Currently, the administration must inform Congress of plans for any transfers, but those notices are classified. There’s certainly an irrational element of reflexive fear of allowing detainees into the country, but there’s also a fierce partisan unwillingness to do anything that might burnish the president’s legacy.
“It would be illegal under current law to transfer foreign terrorists from Guantanamo into the United States”, said Majority Leader Sen.
A similar bill was introduced in the House by Republican Representative David Jolly.
Defense officials have been surveying sites inside the United States to see how well they might do as the new homes for Guantanamo detainees.
President Barack Obama presented a long-shot plan to shutter Guantanamo Bay prison yesterday, hoping to fulfill an elusive campaign promise before he leaves office next year.
But for reasons still being debated in these circles, Obama has waited long enough to act that political opposition to the idea has built so much that, today, it’s quite possible he missed his window altogether – at least if he wants to avoid total political upheaval.
The President said that it cost $450 million past year to keep Guantanamo running, with another $200 million to keep it open moving forward.
In this November 21, 2013, file photo reviewed by the US military, dawn arrives at the now closed Camp X-Ray, which was used as the first detention facility for al-Qaida and Taliban militants who were captured after the September 11 attacks at Guantanamo Bay Naval Base, Cuba.
U.S. Sen. Pat Toomey: “Eight years later, the President is trying to make good on an ill-conceived campaign promise in spite of bipartisan opposition over the years and the risks to the American people”.
The U.S. officials Tuesday said the plan would save the U.S. government between $65 million and $85 million per year compared to housing detainees at Guantanamo.
Perdue said, “Americans will not stand the thought of placing terrorists on US soil, and the transfer of detainees to other countries does not erase the threat of their continued extremist actions”.
“Law enforcement officials across the nation have spoken against bringing them into their communities”, Rounds said.
They said it will cost between $290 million and $475 million for construction at the various US sites, depending on the location.
That vote, like the one Sanders criticized Clinton for casting, was overwhelming – a 90-to-6 vote to block Obama’s request for funds to shutter the facility in Cuba until the President laid out plans for what to do with the then-240 detainees there. When Obama took office, the number had fallen to 245 detainees. “I think most of the men still being held are a relatively hard-core group”.

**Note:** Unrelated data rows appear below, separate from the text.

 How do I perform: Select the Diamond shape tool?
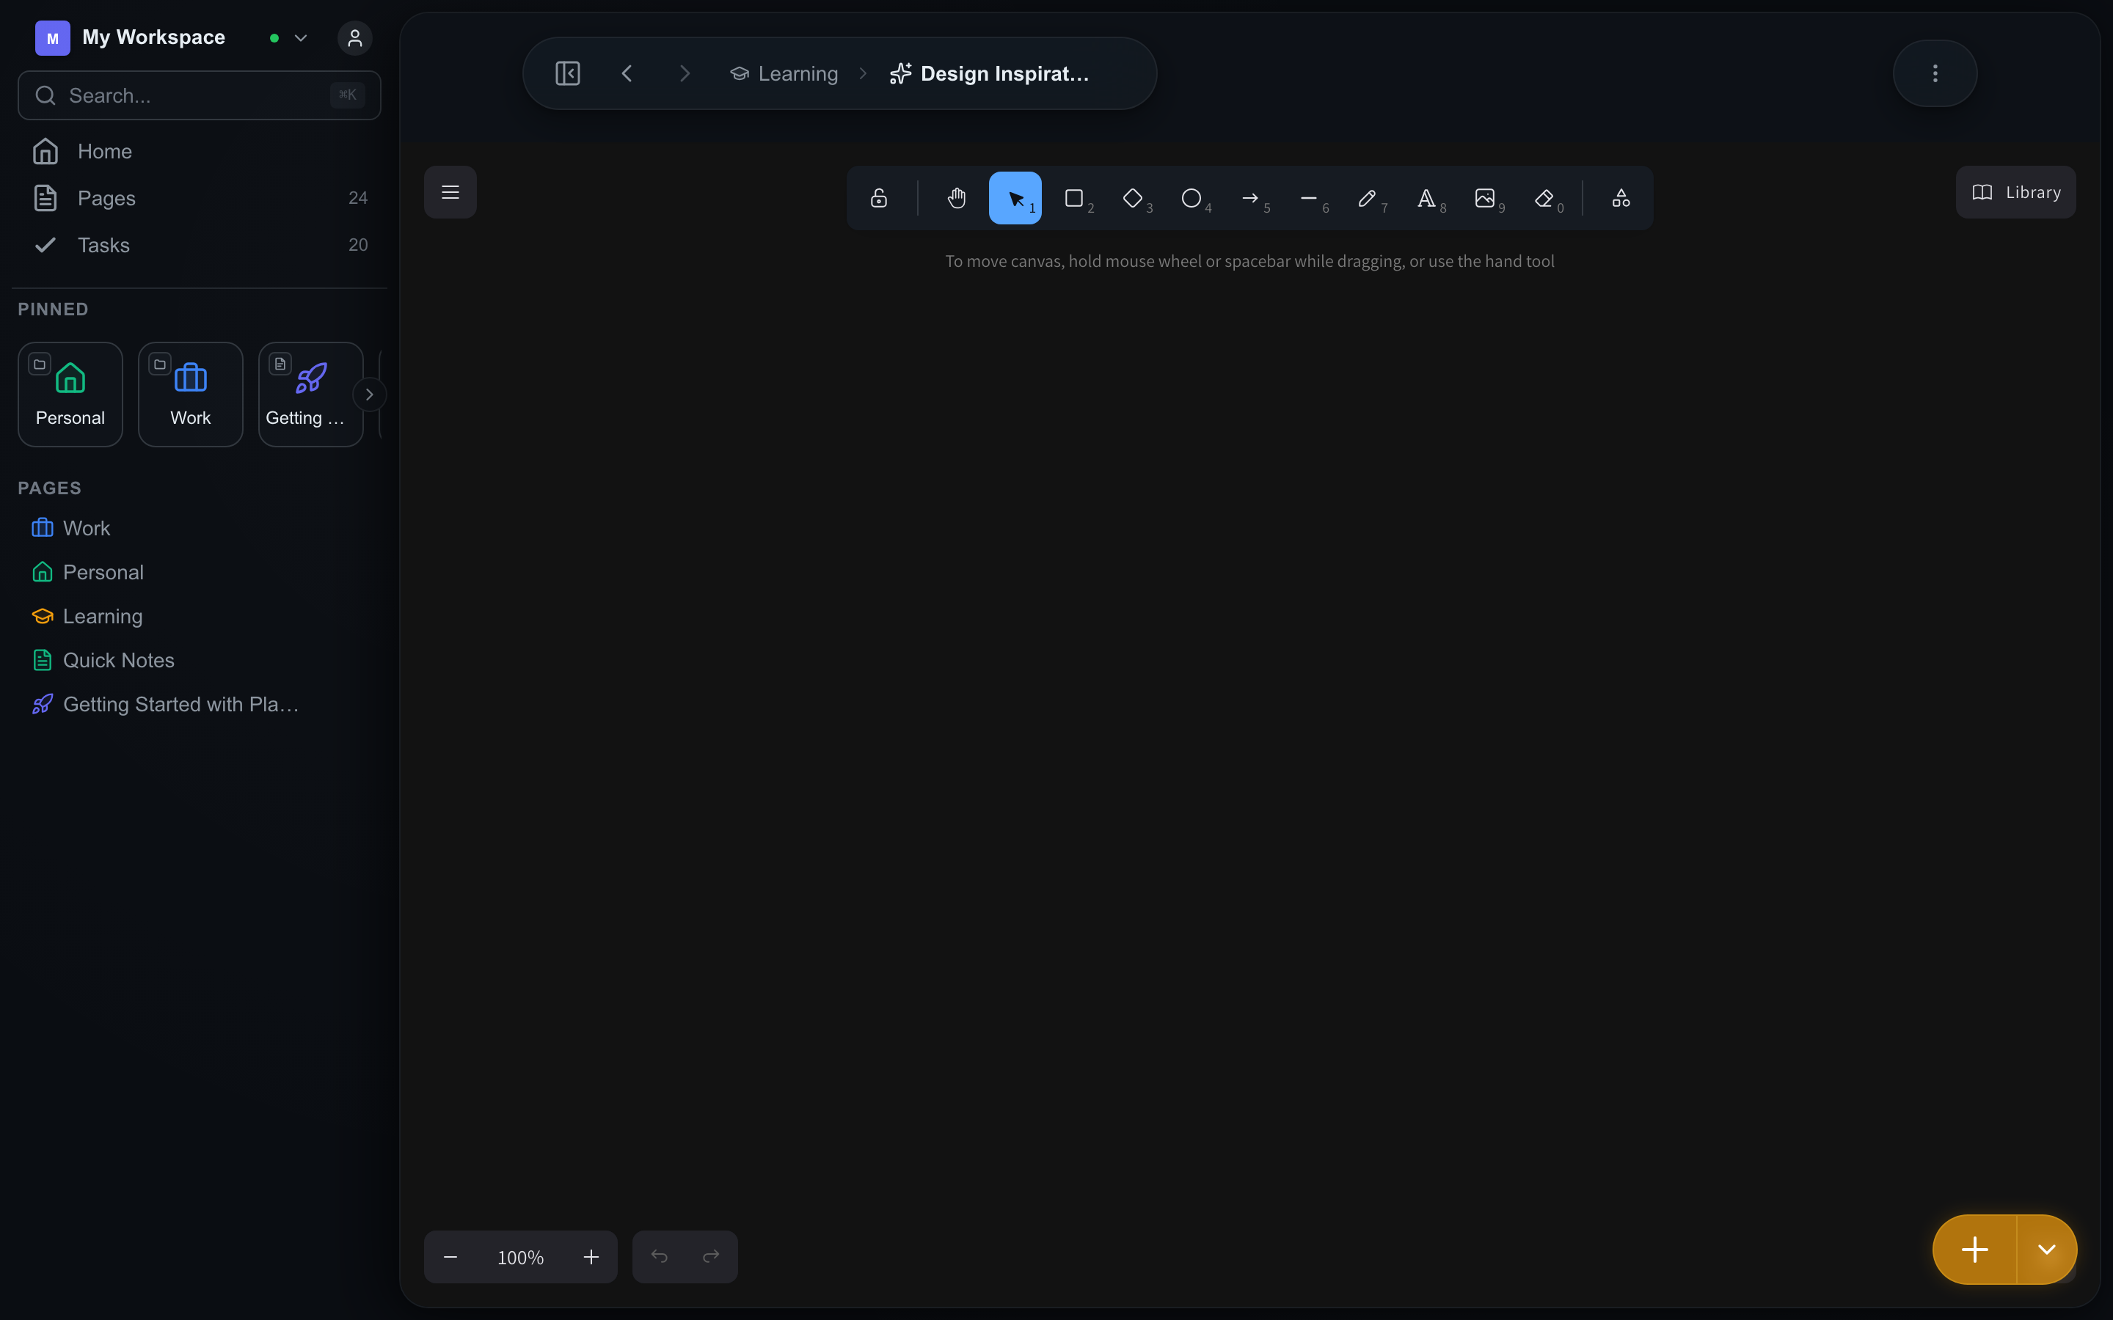click(1132, 198)
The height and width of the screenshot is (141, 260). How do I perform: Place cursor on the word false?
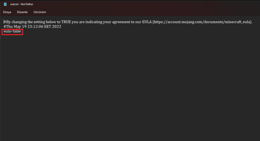click(17, 31)
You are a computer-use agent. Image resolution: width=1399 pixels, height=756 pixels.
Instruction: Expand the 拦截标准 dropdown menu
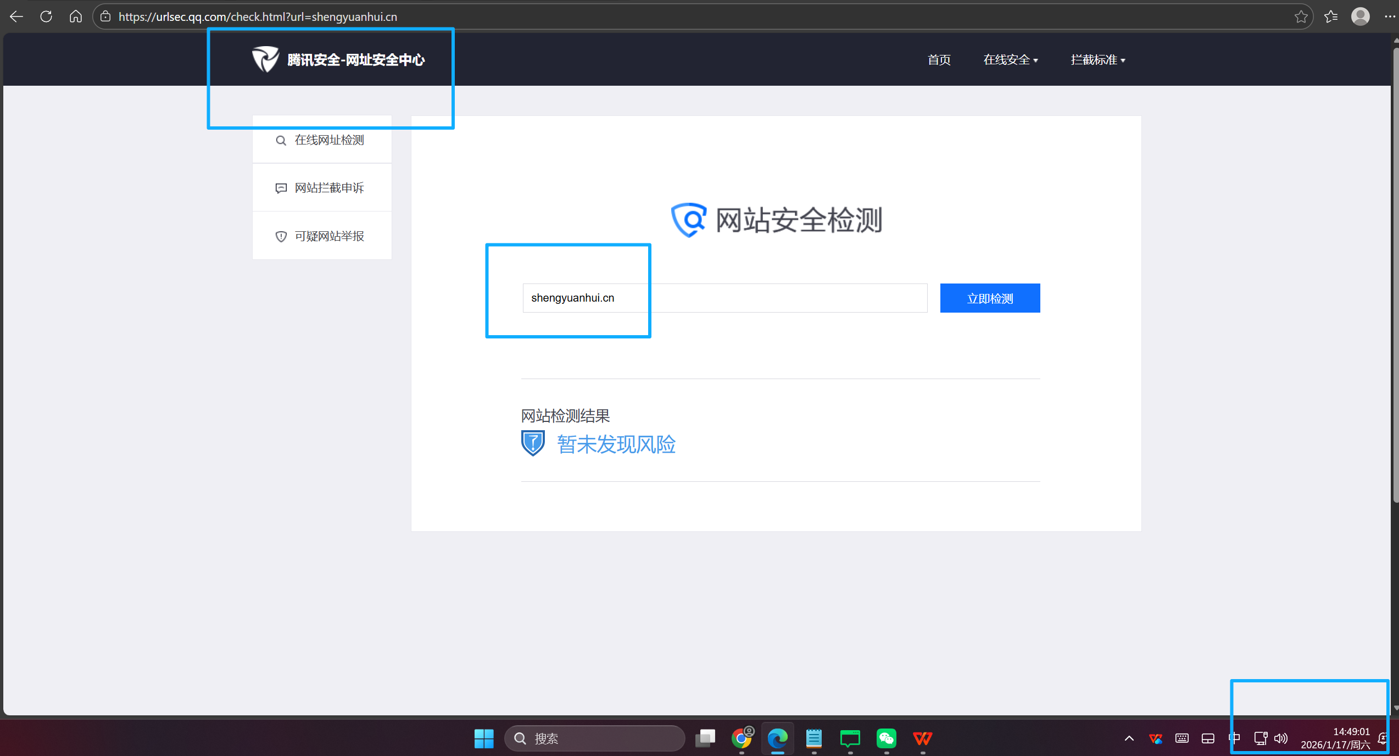pos(1097,60)
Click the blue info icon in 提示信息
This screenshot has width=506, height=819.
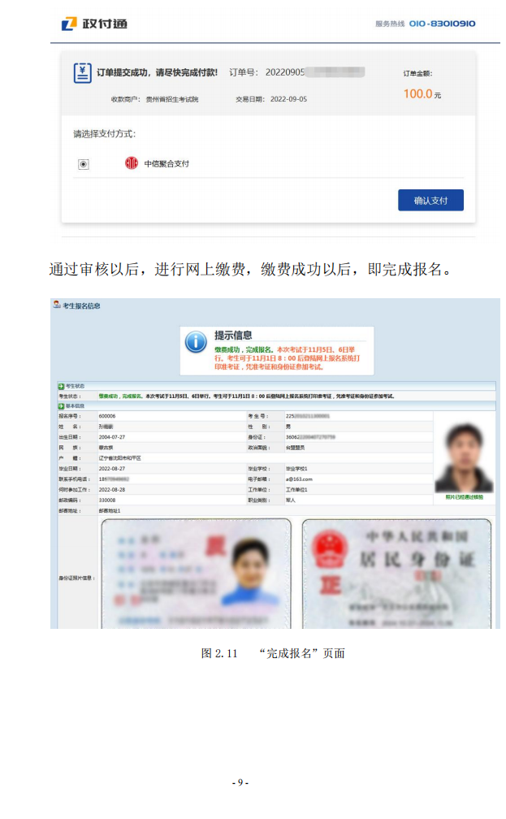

“Terrorists like Richard Reid, the shoe bomber; Umar Farouk Abdulmutallab, who tried to blow up an airplane over Detroit; Faisal Shahzad, who put a auto bomb in Times Square; and Dzhokhar Tsarnaev, who bombed the Boston Marathon – they were all convicted in our Article III courts and are now behind bars, here in the United States”, the president said. “The infamy of Guantanamo has never been its physical location, but rather an entrenching a system of indefinite detention without charge”, Shakir explains.